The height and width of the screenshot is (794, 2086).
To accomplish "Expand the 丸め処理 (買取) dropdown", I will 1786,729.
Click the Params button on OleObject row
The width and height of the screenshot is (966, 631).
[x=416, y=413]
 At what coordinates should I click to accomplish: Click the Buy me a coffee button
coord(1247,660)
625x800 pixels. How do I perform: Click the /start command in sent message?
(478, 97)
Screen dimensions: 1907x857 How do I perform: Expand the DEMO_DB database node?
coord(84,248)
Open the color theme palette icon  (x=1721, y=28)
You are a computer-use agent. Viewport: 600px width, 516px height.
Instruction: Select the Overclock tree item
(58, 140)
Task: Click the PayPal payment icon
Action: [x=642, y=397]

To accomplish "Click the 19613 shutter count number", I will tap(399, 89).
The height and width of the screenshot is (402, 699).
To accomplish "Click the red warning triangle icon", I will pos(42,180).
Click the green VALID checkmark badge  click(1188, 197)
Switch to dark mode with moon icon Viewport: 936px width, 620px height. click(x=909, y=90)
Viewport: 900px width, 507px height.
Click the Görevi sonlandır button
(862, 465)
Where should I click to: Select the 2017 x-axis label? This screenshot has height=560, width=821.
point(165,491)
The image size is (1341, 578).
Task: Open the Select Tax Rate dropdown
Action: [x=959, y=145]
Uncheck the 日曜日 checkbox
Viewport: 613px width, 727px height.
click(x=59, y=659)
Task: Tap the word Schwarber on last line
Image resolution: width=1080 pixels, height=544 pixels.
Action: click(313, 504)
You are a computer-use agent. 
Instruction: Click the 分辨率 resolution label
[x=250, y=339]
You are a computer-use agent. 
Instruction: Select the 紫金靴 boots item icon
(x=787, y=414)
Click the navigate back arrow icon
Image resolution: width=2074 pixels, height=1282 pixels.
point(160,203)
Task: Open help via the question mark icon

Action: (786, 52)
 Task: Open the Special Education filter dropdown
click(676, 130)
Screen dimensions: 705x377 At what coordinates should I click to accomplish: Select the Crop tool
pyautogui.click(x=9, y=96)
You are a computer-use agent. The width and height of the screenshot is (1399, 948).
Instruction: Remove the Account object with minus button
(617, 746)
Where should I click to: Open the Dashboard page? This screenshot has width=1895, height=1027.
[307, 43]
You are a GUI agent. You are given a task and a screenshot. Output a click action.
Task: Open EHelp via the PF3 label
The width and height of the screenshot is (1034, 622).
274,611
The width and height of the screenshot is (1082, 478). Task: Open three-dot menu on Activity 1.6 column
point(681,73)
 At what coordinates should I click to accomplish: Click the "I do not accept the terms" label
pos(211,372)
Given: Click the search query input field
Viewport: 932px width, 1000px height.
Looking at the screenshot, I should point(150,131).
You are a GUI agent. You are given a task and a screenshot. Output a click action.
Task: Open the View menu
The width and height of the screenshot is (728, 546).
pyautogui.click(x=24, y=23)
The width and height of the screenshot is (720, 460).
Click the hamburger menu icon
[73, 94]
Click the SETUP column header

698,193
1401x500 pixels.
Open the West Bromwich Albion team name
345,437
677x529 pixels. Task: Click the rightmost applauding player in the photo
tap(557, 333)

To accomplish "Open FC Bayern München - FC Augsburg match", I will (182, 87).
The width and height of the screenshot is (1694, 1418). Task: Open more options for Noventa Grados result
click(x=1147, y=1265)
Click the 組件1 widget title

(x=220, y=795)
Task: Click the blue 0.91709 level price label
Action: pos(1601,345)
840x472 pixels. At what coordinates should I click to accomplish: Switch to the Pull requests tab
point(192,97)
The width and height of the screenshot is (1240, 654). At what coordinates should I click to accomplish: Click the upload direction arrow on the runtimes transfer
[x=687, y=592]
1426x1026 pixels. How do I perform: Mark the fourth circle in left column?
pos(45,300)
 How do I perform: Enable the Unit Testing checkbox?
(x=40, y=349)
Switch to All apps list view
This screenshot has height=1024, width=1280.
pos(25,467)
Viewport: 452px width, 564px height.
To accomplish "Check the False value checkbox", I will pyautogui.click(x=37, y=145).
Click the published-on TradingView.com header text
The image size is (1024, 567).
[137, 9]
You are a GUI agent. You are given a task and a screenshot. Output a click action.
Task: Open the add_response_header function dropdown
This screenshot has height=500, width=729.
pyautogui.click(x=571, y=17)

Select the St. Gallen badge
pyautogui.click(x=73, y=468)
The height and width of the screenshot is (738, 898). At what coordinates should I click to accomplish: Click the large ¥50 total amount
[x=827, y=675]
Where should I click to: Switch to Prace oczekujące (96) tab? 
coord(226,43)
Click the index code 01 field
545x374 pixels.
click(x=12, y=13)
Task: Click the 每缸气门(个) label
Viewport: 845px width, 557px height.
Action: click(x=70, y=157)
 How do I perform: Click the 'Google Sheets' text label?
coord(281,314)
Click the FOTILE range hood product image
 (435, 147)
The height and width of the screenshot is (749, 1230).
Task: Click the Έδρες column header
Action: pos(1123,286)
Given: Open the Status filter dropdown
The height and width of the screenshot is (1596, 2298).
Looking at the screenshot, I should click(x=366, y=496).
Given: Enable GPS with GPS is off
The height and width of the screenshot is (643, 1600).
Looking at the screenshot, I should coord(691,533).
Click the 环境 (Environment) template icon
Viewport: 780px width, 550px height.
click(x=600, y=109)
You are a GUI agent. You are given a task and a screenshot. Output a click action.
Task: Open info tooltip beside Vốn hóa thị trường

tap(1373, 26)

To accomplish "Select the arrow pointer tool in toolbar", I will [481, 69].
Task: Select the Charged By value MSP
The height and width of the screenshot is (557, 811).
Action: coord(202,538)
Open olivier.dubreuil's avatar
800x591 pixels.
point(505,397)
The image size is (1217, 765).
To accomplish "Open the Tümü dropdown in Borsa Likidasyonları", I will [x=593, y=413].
━━━━
WHAT YOU SHOULD DO:
Exactness is what counts here: write out every record again.

ANSWER BELOW:
The height and width of the screenshot is (794, 2086).
To accomplish "Expand the 丸め処理 (買取) dropdown", I will 1786,729.
Click the Params button on OleObject row
The width and height of the screenshot is (966, 631).
[x=416, y=413]
 At what coordinates should I click to accomplish: Click the Buy me a coffee button
coord(1247,660)
625x800 pixels. How do I perform: Click the /start command in sent message?
(478, 97)
Screen dimensions: 1907x857 How do I perform: Expand the DEMO_DB database node?
coord(84,248)
Open the color theme palette icon  (x=1721, y=28)
You are a computer-use agent. Viewport: 600px width, 516px height.
Instruction: Select the Overclock tree item
(58, 140)
Task: Click the PayPal payment icon
Action: [x=642, y=397]

To accomplish "Click the 19613 shutter count number", I will tap(399, 89).
The height and width of the screenshot is (402, 699).
To accomplish "Click the red warning triangle icon", I will pos(42,180).
Click the green VALID checkmark badge  click(1188, 197)
Switch to dark mode with moon icon Viewport: 936px width, 620px height. click(x=909, y=90)
Viewport: 900px width, 507px height.
Click the Görevi sonlandır button
(862, 465)
Where should I click to: Select the 2017 x-axis label? This screenshot has height=560, width=821.
point(165,491)
The image size is (1341, 578).
Task: Open the Select Tax Rate dropdown
Action: [x=959, y=145]
Uncheck the 日曜日 checkbox
Viewport: 613px width, 727px height.
click(x=59, y=659)
Task: Tap the word Schwarber on last line
Image resolution: width=1080 pixels, height=544 pixels.
Action: click(313, 504)
You are a computer-use agent. 
Instruction: Click the 分辨率 resolution label
[x=250, y=339]
You are a computer-use agent. 
Instruction: Select the 紫金靴 boots item icon
(x=787, y=414)
Click the navigate back arrow icon
Image resolution: width=2074 pixels, height=1282 pixels.
point(160,203)
Task: Open help via the question mark icon

Action: (786, 52)
 Task: Open the Special Education filter dropdown
click(676, 130)
Screen dimensions: 705x377 At what coordinates should I click to accomplish: Select the Crop tool
pyautogui.click(x=9, y=96)
You are a computer-use agent. The width and height of the screenshot is (1399, 948).
Instruction: Remove the Account object with minus button
(617, 746)
Where should I click to: Open the Dashboard page? This screenshot has width=1895, height=1027.
[307, 43]
You are a GUI agent. You are given a task and a screenshot. Output a click action.
Task: Open EHelp via the PF3 label
The width and height of the screenshot is (1034, 622).
274,611
The width and height of the screenshot is (1082, 478). Task: Open three-dot menu on Activity 1.6 column
point(681,73)
 At what coordinates should I click to accomplish: Click the "I do not accept the terms" label
pos(211,372)
Given: Click the search query input field
Viewport: 932px width, 1000px height.
Looking at the screenshot, I should point(150,131).
You are a GUI agent. You are given a task and a screenshot. Output a click action.
Task: Open the View menu
The width and height of the screenshot is (728, 546).
pyautogui.click(x=24, y=23)
The width and height of the screenshot is (720, 460).
Click the hamburger menu icon
[73, 94]
Click the SETUP column header

698,193
1401x500 pixels.
Open the West Bromwich Albion team name
345,437
677x529 pixels. Task: Click the rightmost applauding player in the photo
tap(557, 333)

To accomplish "Open FC Bayern München - FC Augsburg match", I will (182, 87).
The width and height of the screenshot is (1694, 1418). Task: Open more options for Noventa Grados result
click(x=1147, y=1265)
Click the 組件1 widget title

(x=220, y=795)
Task: Click the blue 0.91709 level price label
Action: pos(1601,345)
840x472 pixels. At what coordinates should I click to accomplish: Switch to the Pull requests tab
point(192,97)
The width and height of the screenshot is (1240, 654). At what coordinates should I click to accomplish: Click the upload direction arrow on the runtimes transfer
[x=687, y=592]
1426x1026 pixels. How do I perform: Mark the fourth circle in left column?
pos(45,300)
 How do I perform: Enable the Unit Testing checkbox?
(x=40, y=349)
Switch to All apps list view
This screenshot has height=1024, width=1280.
pos(25,467)
Viewport: 452px width, 564px height.
To accomplish "Check the False value checkbox", I will pyautogui.click(x=37, y=145).
Click the published-on TradingView.com header text
The image size is (1024, 567).
[137, 9]
You are a GUI agent. You are given a task and a screenshot. Output a click action.
Task: Open the add_response_header function dropdown
This screenshot has height=500, width=729.
pyautogui.click(x=571, y=17)

Select the St. Gallen badge
pyautogui.click(x=73, y=468)
The height and width of the screenshot is (738, 898). At what coordinates should I click to accomplish: Click the large ¥50 total amount
[x=827, y=675]
Where should I click to: Switch to Prace oczekujące (96) tab? 
coord(226,43)
Click the index code 01 field
545x374 pixels.
click(x=12, y=13)
Task: Click the 每缸气门(个) label
Viewport: 845px width, 557px height.
Action: click(x=70, y=157)
 How do I perform: Click the 'Google Sheets' text label?
coord(281,314)
Click the FOTILE range hood product image
 (435, 147)
The height and width of the screenshot is (749, 1230).
Task: Click the Έδρες column header
Action: pos(1123,286)
Given: Open the Status filter dropdown
The height and width of the screenshot is (1596, 2298).
Looking at the screenshot, I should click(x=366, y=496).
Given: Enable GPS with GPS is off
The height and width of the screenshot is (643, 1600).
Looking at the screenshot, I should coord(691,533).
Click the 环境 (Environment) template icon
Viewport: 780px width, 550px height.
click(x=600, y=109)
You are a GUI agent. You are given a task and a screenshot. Output a click action.
Task: Open info tooltip beside Vốn hóa thị trường

tap(1373, 26)

To accomplish "Select the arrow pointer tool in toolbar", I will [481, 69].
Task: Select the Charged By value MSP
The height and width of the screenshot is (557, 811).
Action: coord(202,538)
Open olivier.dubreuil's avatar
800x591 pixels.
point(505,397)
The image size is (1217, 765).
To accomplish "Open the Tümü dropdown in Borsa Likidasyonları", I will [x=593, y=413].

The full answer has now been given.